══ Texto de origem

Folha de S. Paulo


O olho preguiçoso que ignora os refugiados

No documentário Fogo no Mar (Fuocoammare), que venceu o Urso de Ouro no Festival de Berlim e acaba de estrear no Brasil, o menininho italiano Samuele descobre que tem um "olho preguiçoso" e precisa usar um tampão para "re-ensinar" seu cérebro a enxergar.

Samuele vive na ilha de Lampedusa, porta de entrada de milhares de refugiados para o sonho europeu. Ele passa seu tempo atirando com um estilingue contra ninhos de passarinho, aprendendo a enfrentar o mar e seu futuro como pescador e usando rifles imaginários.

Em nenhum momento ele se dá conta da tragédia que se desenrola na ilha.

Filippo Monteforte-25.out.13/AFP
Parte dos imigrantes africanos qeu foram tirados do mar pela Marinha italiana aguardam desembarque na ilha Lampedusa (Itália). *** Some of 219 migrants sit onboard the Italian Navy amphibious assault ship San Marco after being rescued off the island of Lampedusa on October 25, 2013. Two boats were picked up by Italian Navy ships deployed in Italy's new Mare Nostrum search-and-rescue operation, launched after more than 400 migrants drowned in two disasters earlier this month. Nearly 700 refugees were rescued off Sicily in several operations, Italian authorities said on October 25, 2013 as European leaders grapple with the issue of illegal immigration at a European Union summit. In a series of separate rescue bids, coastguards rescued several boats, one of which was carrying 219 people, including 37 children and 43 women, officials said. AFP PHOTO /Filippo MONTEFORTE ORG XMIT: FM1050
Imigrantes africanos retirados do mar pela Marinha italiana após naufrágio aguardam desembarque na ilha de Lampedusa, no sul da Itália

Só nos últimos sete dias, 113 pessoas morreram afogadas tentando cruzar da Líbia até Lampedusa. Mulheres, homens e crianças. Um bebê recém-nascido.

Desde o início do ano, foram 976 mortos nessa rota (28.563 conseguiram chegar).

Para a Itália, vão principalmente refugiados da Nigéria, que sofrem com o Boko Haram, milícia extremista que declarou lealdade ao Estado Islâmico e se notabilizou por sequestrar meninas e transformá-las em mulheres-bomba. Chegam também refugiados de Gâmbia, Guiné, Senegal, Costa do Marfim, Somália e Mali.

Mas essa é apenas uma das rotas para entrar na Europa.

Em 2016, outras 154.862 pessoas chegaram à Grécia vindas da Turquia - e 376 morreram tentando. A grande maioria veio da Síria, seguidos de Afeganistão, Iraque, Paquistão e Irã.

════
══ Itens de dados

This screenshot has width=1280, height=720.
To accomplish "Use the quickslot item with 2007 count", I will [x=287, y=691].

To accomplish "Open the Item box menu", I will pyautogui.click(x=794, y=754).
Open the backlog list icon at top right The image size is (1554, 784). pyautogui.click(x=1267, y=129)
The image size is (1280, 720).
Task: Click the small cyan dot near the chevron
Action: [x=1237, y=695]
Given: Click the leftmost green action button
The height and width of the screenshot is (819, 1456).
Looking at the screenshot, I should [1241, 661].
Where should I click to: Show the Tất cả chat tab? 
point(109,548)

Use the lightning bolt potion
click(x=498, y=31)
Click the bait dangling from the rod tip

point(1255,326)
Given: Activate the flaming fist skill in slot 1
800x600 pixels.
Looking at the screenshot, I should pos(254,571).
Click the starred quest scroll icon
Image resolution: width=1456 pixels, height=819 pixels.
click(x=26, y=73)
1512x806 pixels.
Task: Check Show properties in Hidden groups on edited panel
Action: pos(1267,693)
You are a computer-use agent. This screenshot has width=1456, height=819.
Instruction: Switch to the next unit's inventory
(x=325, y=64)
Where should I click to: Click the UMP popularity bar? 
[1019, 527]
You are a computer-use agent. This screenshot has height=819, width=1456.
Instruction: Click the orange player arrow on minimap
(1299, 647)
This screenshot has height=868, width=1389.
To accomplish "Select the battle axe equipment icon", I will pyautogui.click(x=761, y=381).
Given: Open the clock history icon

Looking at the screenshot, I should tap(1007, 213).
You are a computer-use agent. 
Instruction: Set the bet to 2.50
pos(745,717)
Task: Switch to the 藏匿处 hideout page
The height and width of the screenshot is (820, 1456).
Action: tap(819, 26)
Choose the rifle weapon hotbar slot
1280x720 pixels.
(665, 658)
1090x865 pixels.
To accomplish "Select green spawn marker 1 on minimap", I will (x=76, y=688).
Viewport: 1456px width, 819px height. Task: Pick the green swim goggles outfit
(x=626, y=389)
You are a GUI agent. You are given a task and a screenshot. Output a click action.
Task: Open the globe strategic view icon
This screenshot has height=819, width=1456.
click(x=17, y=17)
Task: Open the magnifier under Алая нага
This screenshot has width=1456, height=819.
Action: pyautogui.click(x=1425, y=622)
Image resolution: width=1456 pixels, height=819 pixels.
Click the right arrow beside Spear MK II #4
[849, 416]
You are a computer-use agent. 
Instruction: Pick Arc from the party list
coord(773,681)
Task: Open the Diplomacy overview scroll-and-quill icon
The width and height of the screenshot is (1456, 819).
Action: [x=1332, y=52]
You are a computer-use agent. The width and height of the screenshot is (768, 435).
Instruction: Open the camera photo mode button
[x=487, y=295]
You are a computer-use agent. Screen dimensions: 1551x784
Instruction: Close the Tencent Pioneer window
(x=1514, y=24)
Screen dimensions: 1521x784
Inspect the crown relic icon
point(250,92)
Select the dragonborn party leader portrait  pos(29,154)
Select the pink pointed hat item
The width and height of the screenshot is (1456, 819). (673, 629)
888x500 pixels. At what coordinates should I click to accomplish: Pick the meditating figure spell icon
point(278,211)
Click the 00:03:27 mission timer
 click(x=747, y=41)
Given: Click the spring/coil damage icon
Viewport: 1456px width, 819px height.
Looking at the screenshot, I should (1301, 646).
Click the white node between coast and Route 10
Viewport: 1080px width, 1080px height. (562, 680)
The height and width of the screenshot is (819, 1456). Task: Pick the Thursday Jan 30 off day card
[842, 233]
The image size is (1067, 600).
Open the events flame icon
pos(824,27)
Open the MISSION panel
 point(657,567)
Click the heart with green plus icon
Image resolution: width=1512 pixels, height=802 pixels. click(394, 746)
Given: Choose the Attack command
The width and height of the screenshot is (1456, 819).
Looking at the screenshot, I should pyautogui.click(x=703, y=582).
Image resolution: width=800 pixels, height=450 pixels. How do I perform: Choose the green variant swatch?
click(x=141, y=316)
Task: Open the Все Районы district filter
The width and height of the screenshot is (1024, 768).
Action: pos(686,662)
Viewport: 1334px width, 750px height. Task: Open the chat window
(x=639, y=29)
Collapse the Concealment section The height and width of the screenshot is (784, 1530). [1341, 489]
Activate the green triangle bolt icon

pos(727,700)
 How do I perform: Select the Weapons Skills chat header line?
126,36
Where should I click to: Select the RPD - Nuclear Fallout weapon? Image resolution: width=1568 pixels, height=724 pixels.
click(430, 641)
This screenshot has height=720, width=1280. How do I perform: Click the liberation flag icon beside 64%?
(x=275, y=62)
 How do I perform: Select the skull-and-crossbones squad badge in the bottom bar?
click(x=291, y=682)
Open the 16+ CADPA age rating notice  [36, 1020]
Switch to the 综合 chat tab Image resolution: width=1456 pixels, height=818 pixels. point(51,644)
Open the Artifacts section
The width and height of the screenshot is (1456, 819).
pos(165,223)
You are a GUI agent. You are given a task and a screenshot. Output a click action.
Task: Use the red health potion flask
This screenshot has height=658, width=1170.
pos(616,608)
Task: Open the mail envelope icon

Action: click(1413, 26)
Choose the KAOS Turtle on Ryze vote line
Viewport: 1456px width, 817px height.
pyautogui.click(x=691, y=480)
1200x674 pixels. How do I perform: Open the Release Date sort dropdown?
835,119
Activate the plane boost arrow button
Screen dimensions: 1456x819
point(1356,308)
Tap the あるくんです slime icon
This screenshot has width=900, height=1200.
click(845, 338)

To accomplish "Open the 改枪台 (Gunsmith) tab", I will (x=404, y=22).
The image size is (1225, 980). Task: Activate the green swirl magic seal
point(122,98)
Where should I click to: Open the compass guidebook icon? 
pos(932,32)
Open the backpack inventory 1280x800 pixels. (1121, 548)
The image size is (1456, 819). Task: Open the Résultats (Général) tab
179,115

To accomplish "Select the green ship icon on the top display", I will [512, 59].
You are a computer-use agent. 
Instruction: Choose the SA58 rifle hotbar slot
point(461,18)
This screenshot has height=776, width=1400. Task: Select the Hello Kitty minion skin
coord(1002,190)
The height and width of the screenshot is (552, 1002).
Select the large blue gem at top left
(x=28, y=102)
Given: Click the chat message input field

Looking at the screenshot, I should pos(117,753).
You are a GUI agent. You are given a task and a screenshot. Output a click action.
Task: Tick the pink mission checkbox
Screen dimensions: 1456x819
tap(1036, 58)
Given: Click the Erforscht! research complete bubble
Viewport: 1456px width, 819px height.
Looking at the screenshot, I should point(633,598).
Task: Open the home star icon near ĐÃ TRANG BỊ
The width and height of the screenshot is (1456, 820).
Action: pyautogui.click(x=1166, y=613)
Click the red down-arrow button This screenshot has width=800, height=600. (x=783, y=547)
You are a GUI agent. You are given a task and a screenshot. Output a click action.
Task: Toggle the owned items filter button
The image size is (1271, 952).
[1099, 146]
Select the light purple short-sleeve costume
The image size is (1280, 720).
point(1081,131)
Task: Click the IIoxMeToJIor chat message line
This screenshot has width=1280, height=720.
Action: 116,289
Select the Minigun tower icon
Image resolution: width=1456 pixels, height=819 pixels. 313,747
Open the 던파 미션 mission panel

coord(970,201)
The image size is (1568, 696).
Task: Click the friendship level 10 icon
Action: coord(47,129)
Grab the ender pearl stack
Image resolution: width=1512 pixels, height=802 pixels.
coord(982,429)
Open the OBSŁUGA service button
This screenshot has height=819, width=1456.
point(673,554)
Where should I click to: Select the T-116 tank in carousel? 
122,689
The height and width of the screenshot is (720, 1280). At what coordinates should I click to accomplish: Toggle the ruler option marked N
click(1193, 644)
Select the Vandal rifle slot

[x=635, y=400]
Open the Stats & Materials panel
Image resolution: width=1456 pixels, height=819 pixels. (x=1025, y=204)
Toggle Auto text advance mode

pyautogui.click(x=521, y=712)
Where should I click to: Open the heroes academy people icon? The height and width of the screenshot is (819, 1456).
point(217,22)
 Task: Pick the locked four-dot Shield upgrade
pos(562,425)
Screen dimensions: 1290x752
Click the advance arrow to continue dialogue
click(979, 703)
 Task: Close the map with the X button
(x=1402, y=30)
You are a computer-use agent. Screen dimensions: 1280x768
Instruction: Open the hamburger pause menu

════

• **Descrição da tarefa**:
Por favor, responda: segundo o texto de origem, quantas pessoas morreram na rota entre a Líbia e Lampedusa desde o início do ano? Não é preciso consultar os itens.

• **Resposta da tarefa**:
976 pessoas.